La genèse de son compte Twitter relevait alors du système D : elle discutait au téléphone avec l’ONG FitzGibbon Media, qui retranscrivait ensuite ses messages en 140 caractères. Ils étaient simples et directs, racontaient la monotonie et la répétition de la vie carcérale. Des messages que n’importe quel utilisateur novice, presque trentenaire, aurait fait en prenant en main Twitter :

« Ceci est mon nouveau compte Twitter. »

Le smiley rudimentaire qui l’accompagnait – « : P » – n’était pas l’un des nombreux emojis à disposition des gens qui écrivent en liberté. Peut-être parce que décrire, depuis le téléphone de sa prison, l’emoji exact avec lequel on veut ponctuer son message paraît très vite un peu ridicule.

Des cœurs, des trolls et de la positivité

Nouvellement libre, Chelsea Manning a utilisé son compte comme une fenêtre vers le monde (le tourisme de base à Manhattan, Times Square ou les bureaux du FBI), comme un moyen de communication et comme une plate-forme pour défendre les causes qui lui tiennent à cœur : la transparence gouvernementale, la défense des lanceurs d’alerte, le « complexe militaro-industriel », le droit des transgenres.

Le tout avec beaucoup, beaucoup, beaucoup d’emojis. Ses tweets finissent par avoir des allures de messages exaltées d’une adolescente qui vient de découvrir l’outil et apparaît un peu trop impatiente de partager ses expériences.

« Occupée avec des trucs personnels (cf paperasse ennuyeuse). »

« Soufflez une seconde. Respirez un coup. Réfléchissez. Ressentez. »

« Nous sommes totalement consumés par la pensée dystopique. Peut-être que la pensée utopique est la solution. Essayons quelque chose de différent. »

« N’oubliez pas que l’amour et l’inspiration nous donnent le courage. »

« C’est ma journée ! #worldemojiday. »

Ce trop-plein de petits chats, d’arcs-en-ciel et de cœurs a le don d’énerver irrationnellement certains trolls. Ils semblent refuser à Chelsea Manning, toujours considérée comme un traître à la nation par une partie de la droite, le droit de dire ce qu’elle pense sur Twitter, et surtout le droit de le faire en noyant ses paroles dans des emojis.

« – Le compte Twitter de Chelsea Manning est un no man’s land d’emojis spammés et de vœux pieux. Elle a toujours été aussi folle ?

Données fournies:
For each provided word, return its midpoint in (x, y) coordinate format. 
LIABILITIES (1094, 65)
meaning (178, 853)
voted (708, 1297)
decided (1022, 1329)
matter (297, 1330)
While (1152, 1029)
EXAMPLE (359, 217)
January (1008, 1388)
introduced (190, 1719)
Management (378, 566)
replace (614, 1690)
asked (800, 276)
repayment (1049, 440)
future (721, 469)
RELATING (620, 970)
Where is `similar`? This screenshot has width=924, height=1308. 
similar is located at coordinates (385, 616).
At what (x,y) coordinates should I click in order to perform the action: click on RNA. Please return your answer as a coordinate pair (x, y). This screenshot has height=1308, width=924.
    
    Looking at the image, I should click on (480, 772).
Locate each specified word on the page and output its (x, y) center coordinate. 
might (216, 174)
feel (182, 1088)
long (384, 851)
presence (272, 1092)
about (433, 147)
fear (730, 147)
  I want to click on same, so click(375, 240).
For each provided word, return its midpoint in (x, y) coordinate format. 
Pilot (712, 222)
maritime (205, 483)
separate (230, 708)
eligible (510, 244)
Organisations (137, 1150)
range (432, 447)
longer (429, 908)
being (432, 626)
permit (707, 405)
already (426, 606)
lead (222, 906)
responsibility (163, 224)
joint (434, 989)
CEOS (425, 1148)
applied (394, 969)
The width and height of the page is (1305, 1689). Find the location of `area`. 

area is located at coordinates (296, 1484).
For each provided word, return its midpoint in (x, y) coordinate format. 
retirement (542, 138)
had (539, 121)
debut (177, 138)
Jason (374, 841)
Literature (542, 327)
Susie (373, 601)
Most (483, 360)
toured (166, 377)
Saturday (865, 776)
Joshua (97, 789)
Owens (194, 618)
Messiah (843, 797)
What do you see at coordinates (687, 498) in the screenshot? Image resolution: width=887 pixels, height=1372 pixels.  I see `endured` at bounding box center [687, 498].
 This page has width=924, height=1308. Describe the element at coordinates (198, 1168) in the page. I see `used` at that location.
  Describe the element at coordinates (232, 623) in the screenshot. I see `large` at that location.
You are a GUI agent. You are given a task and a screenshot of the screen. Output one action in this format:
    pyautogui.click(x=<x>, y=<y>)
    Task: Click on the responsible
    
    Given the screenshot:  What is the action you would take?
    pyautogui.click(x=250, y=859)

Consigne: Recopiez le passage du texte sur le compte Twitter de Chelsea Manning qui va de « Le smiley rudimentaire » à « un peu ridicule. », ces deux passages compris.

Corrigé:
Le smiley rudimentaire qui l’accompagnait – « : P » – n’était pas l’un des nombreux emojis à disposition des gens qui écrivent en liberté. Peut-être parce que décrire, depuis le téléphone de sa prison, l’emoji exact avec lequel on veut ponctuer son message paraît très vite un peu ridicule.